WORK INSTRUCTIONS: Copy the material below word for word, everything from the line containing "At what coordinates" down to the end of the material, including both of those ends. Leave the pictures out of your copy.

(Pointing records for text and elements)

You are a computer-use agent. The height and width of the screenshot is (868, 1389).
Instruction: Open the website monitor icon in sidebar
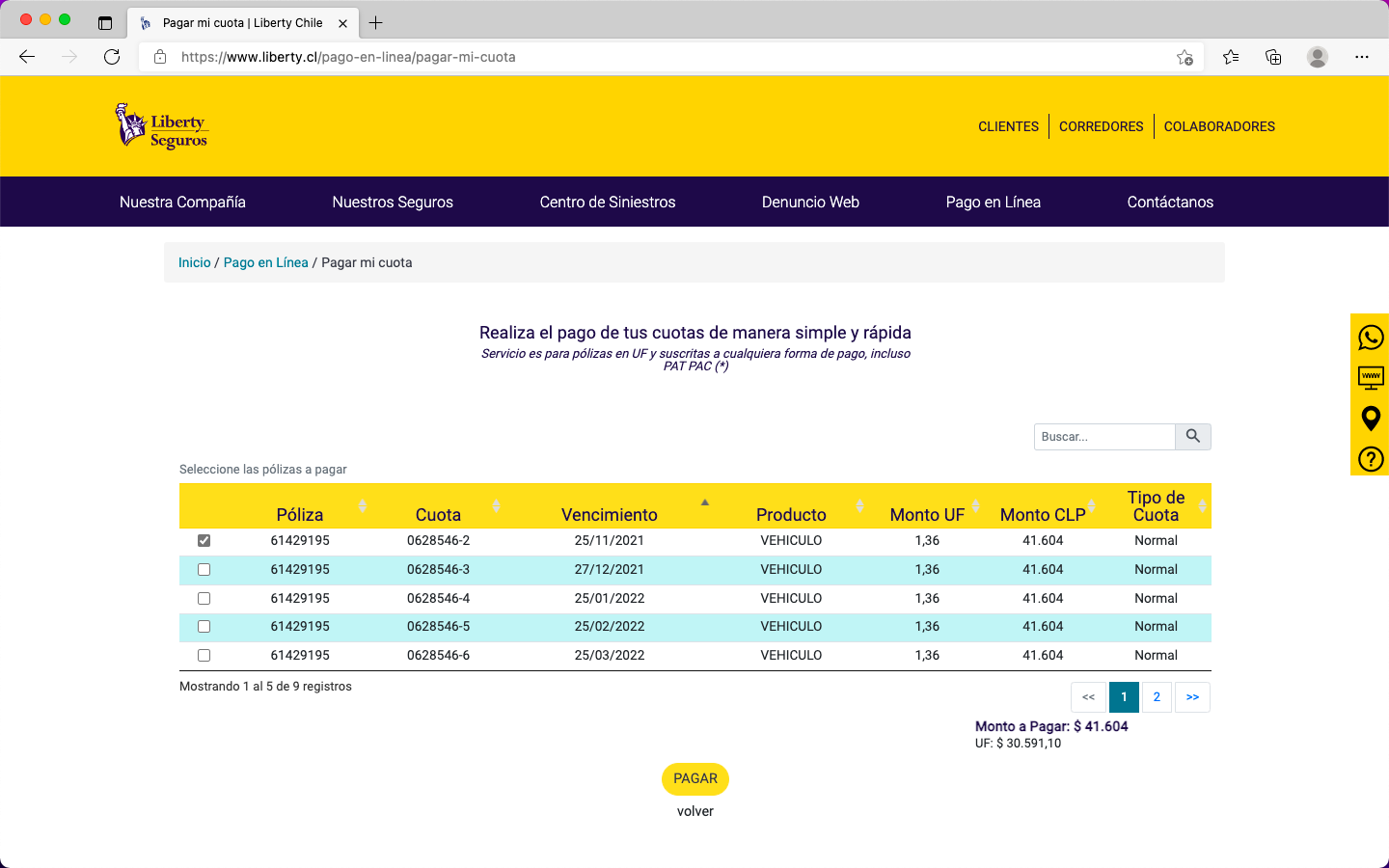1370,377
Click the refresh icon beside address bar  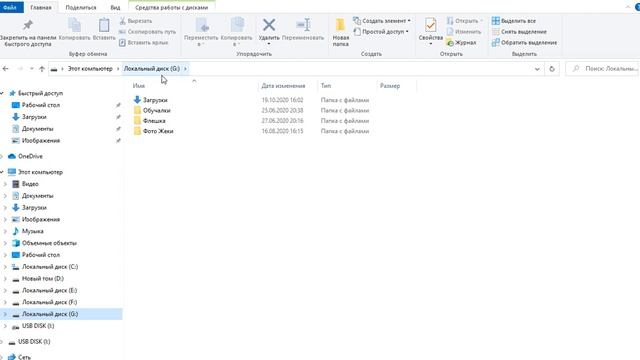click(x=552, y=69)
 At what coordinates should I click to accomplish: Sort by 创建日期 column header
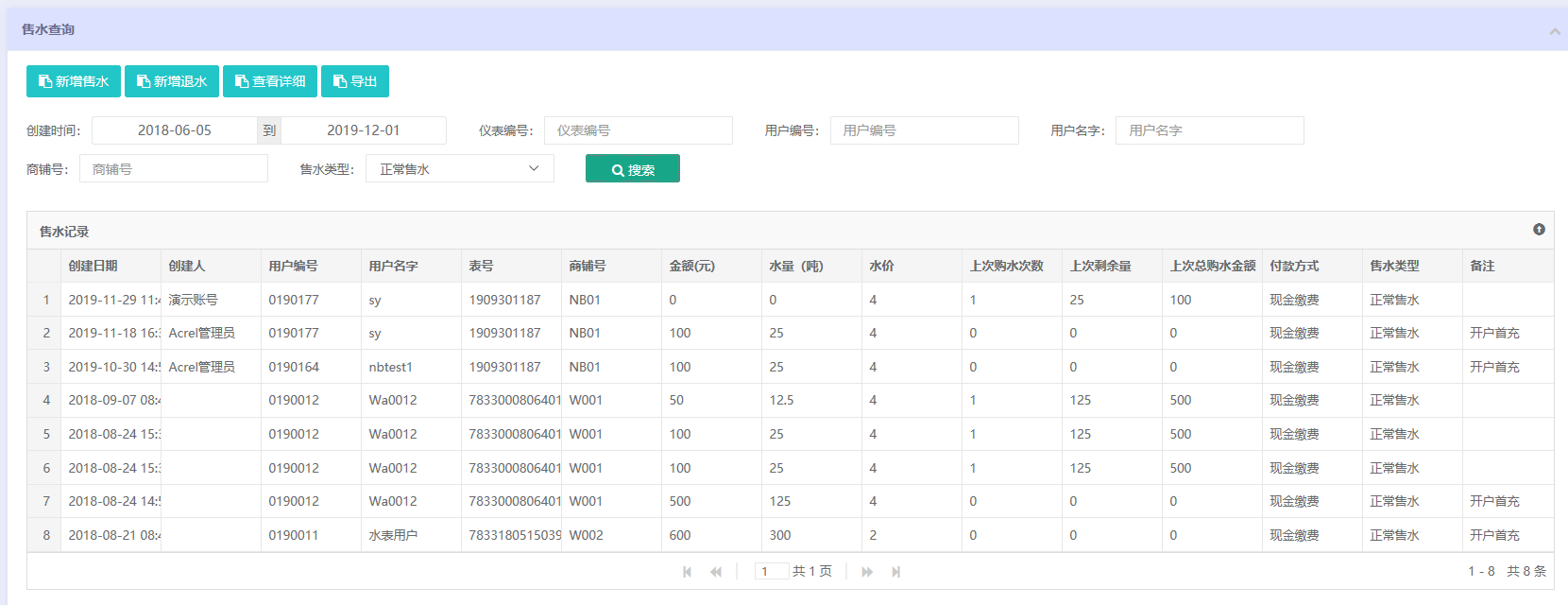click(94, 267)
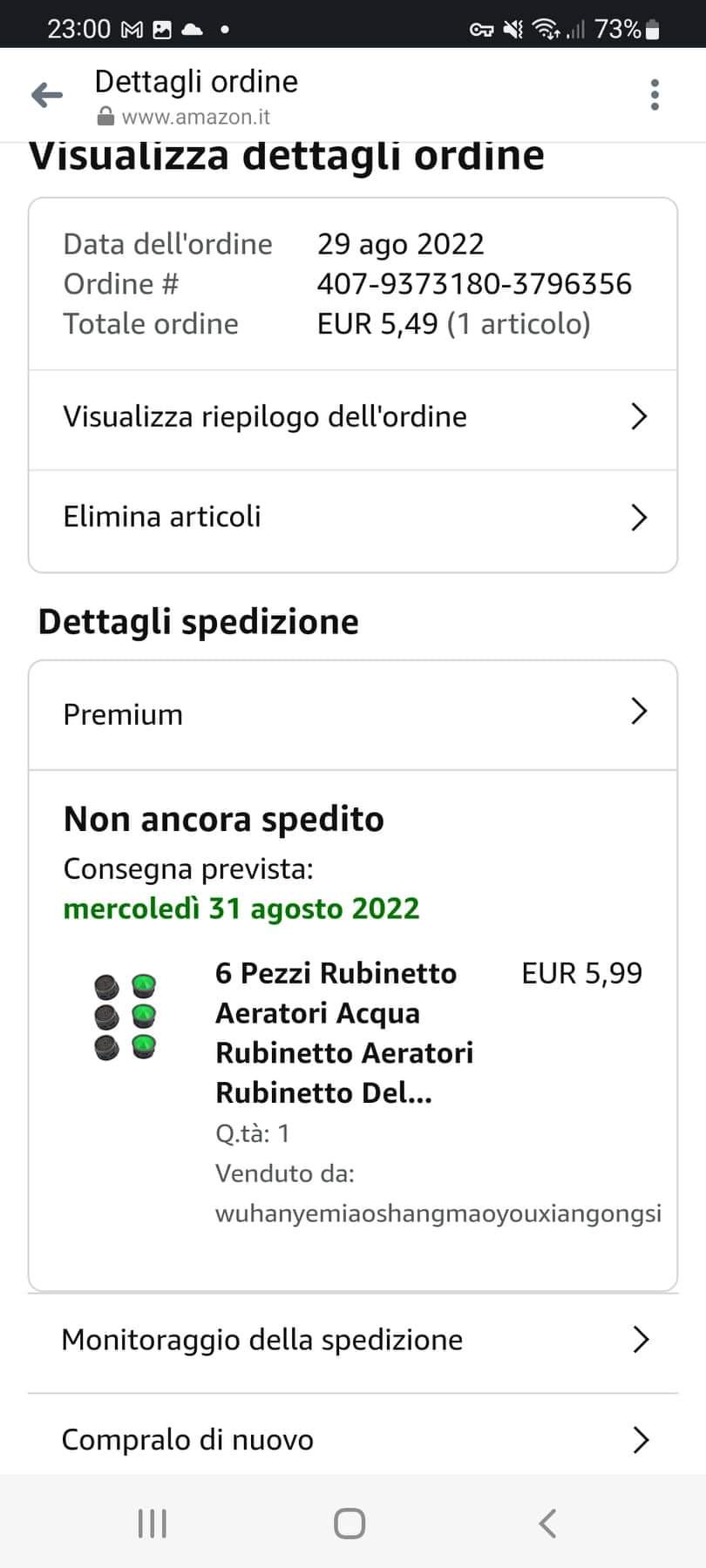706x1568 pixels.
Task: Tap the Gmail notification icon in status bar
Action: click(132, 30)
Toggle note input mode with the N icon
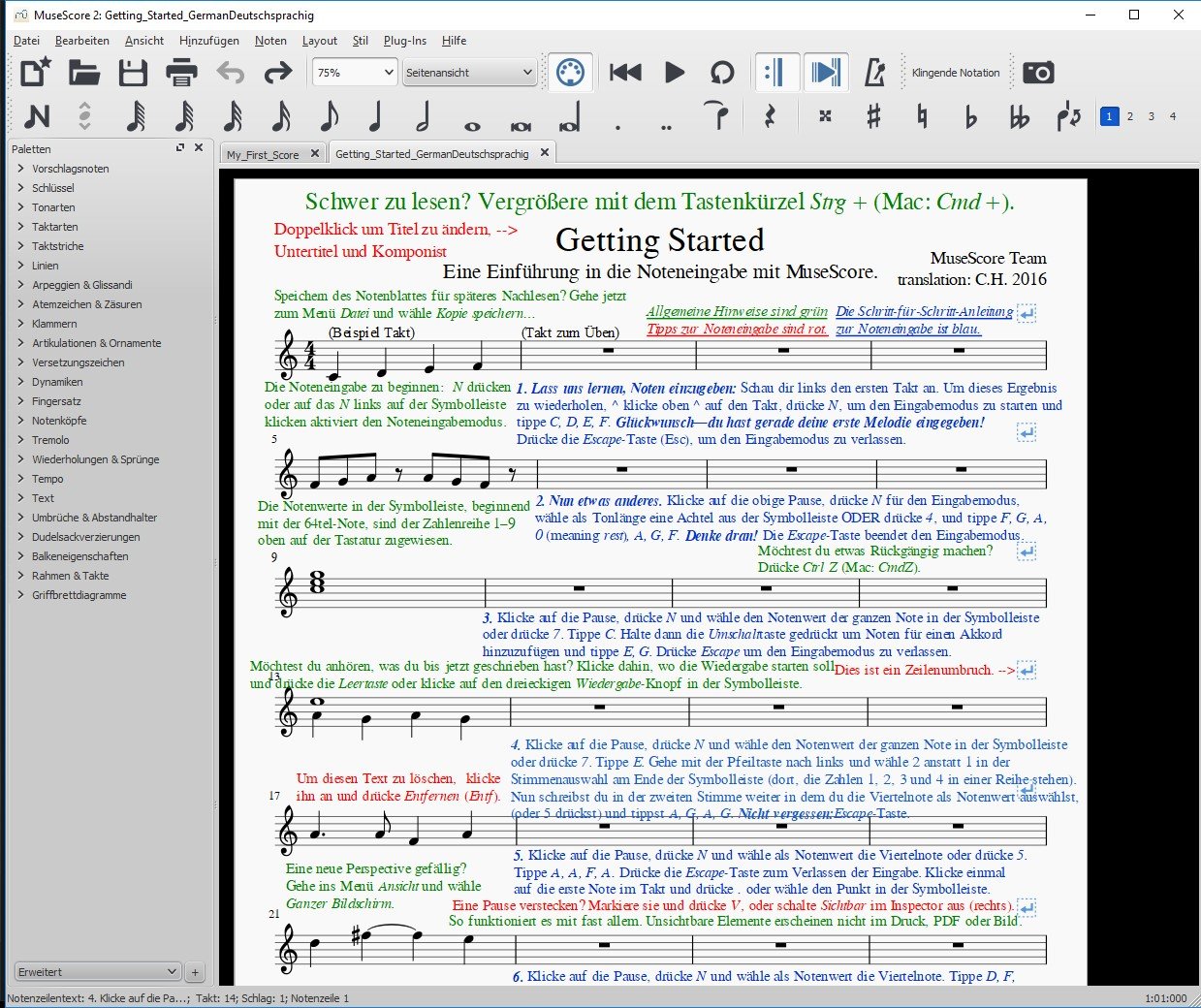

RESULT:
 At what coordinates should I click to accomplish: Sort by 创建日期 column header
click(94, 267)
706x1568 pixels.
Task: Tap the Gmail notification icon in status bar
Action: click(132, 30)
Toggle note input mode with the N icon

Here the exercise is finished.